Figure 5. GFP-PST inhibits the phosphorylation of histone H3.

(A) Indirect immunofluorescence staining. HeLa cells were transiently transfected with the indicated expression plasmids. Forty-eight hours after transfection, cells were fixed and stained with polyclonal anti-phospho-histone H3 antibody (red). Nuclear DNA was stained with DAPI (blue). Representative photos demonstrate the initial H3 phosphorylation in pericentric heterochromatin during the late G2 phase. (B) The number of GFP-positive cells (green) with phosphorylated histone H3 was scored, and the percentage of phospho-histone H3-positive cells in each column represents the mean of three independent experiments.

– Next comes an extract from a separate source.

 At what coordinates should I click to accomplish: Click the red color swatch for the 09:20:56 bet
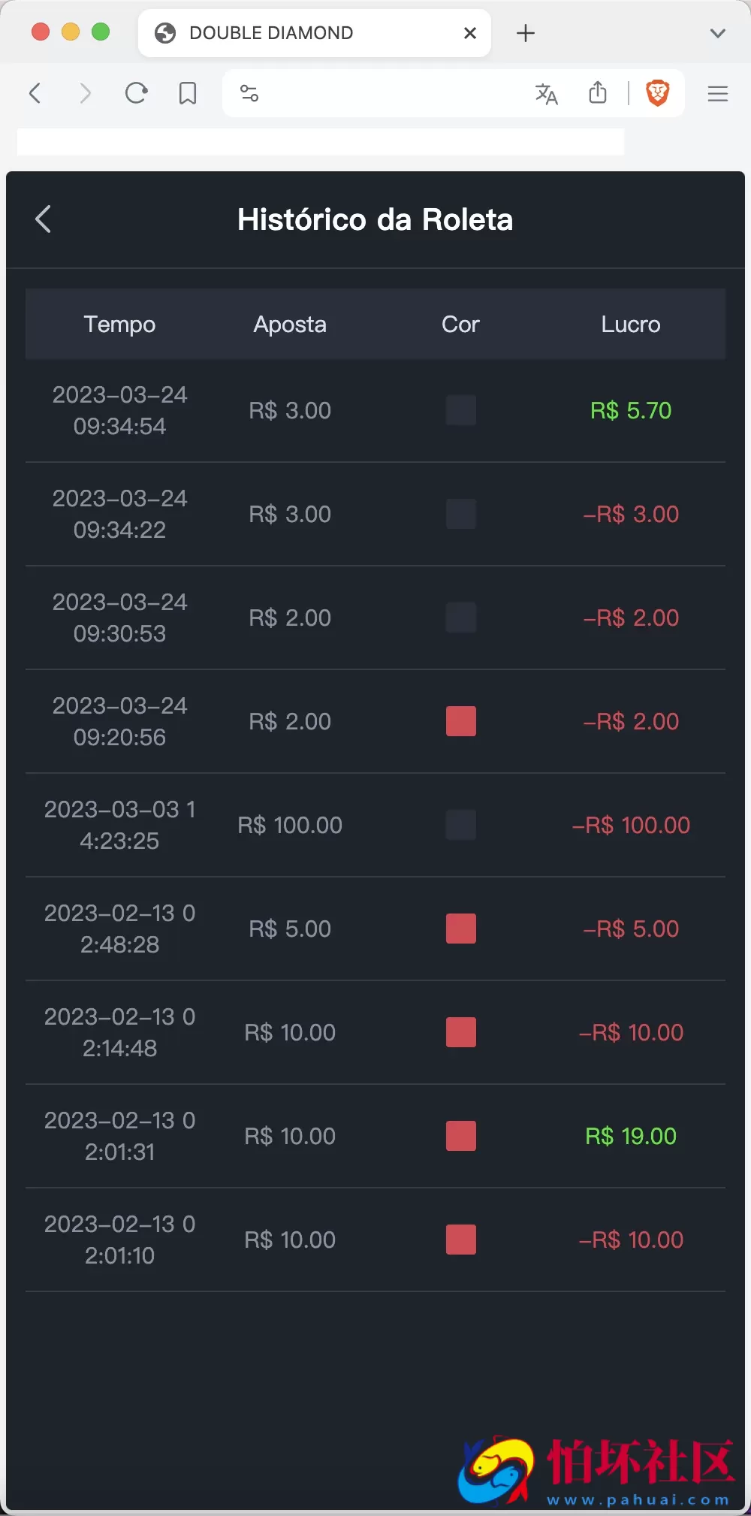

Figure 6. Knockdown of NFBD1 accelerates G2/M progression.

(A) siRNA-mediated knockdown of NFBD1 results in a reduction of endogenous NFBD1. HeLa cells were synchronized by the double-thymidine block regimen and transfected with 10 nM of NFBD1 siRNA or control siRNA at the first release. At the time of the second release, whole cell lysates prepared from transfected cells were subjected to immunoblotting with anti-NFBD1 antibody (top panel). Western blotting for actin is shown as a control for protein loading (bottom panel). (B) Western blotting analysis of mitosis-related proteins. Whole cell lysates were prepared in NFBD1 siRNA transfected cells (right panel) or control siRNA transfected cells (left panel) at the indicated times after the second release and immunoblotted with anti-phospho-histone H3 antibody, anti-PLK1 antibody, anti-cyclin A antibody, anti-cyclin B antibody, or anti-actin antibody. (C) Cumulative percentages of NEBD-positive cells. GFP-cyclin B-expressing HeLa cells were synchronized and transfected with the indicated siRNAs. The times of NEBD were defined by the loss of a defined nuclear boundary and nuclear accumulation of cyclin B in the NFBD1 siRNA-transfected cells (n= 45) and control siRNA-transfected cells (n= 56). The significant difference was demonstrated by the Student’s t-test.

Figure 7. PLK1 inhibits the interaction between NFBD1 and TOPOII induced by the decatenation checkpoint.

(A and B) Decatenation checkpoint assay. HT1080 cells and HeLa cells were synchronized by the double-thymidine block regimen and transfected with PLK1(WT) or PLK1(T210D) at the first release. Transfected cells were treated with the indicated concentrations of ICRF-193 from the time of the second release. Whole cell lysates were prepared at the indicated times and subjected to immunoblotting with the indicated antibodies. (C) Interaction between NFBD1 and TOPOIIα. HeLa cells were synchronized and treated with 10 μM ICRF-193. Eight hours after the second release, whole cell lysates were prepared and subjected to anti-NFBD1 immunoprecipitation followed by immunoblotting with an anti-TOPOIIα antibody. Immunoprecipitation with NRS served as a negative control. The left panel shows 1/10 loading. (D) The effects of various kinase activities of PLK1 on the ICRF-193-induced interaction between NFBD1 and TOPOIIα. HeLa cells were synchronized and transfected with PLK1(WT), PLK1(T210D), PLk1(K82M), or control plasmid at the first release. Transfected cells were treated with ICRF-193 from the time of the second release. Whole cell lysates were prepared at 8 h after the second release and immunoprecipitated and subjected to immunoblotting with the indicated antibodies.

Figure 8. A model illustrating how NFBD1 contributes to the G2/M progression by PLK1-mediated phosphorylation.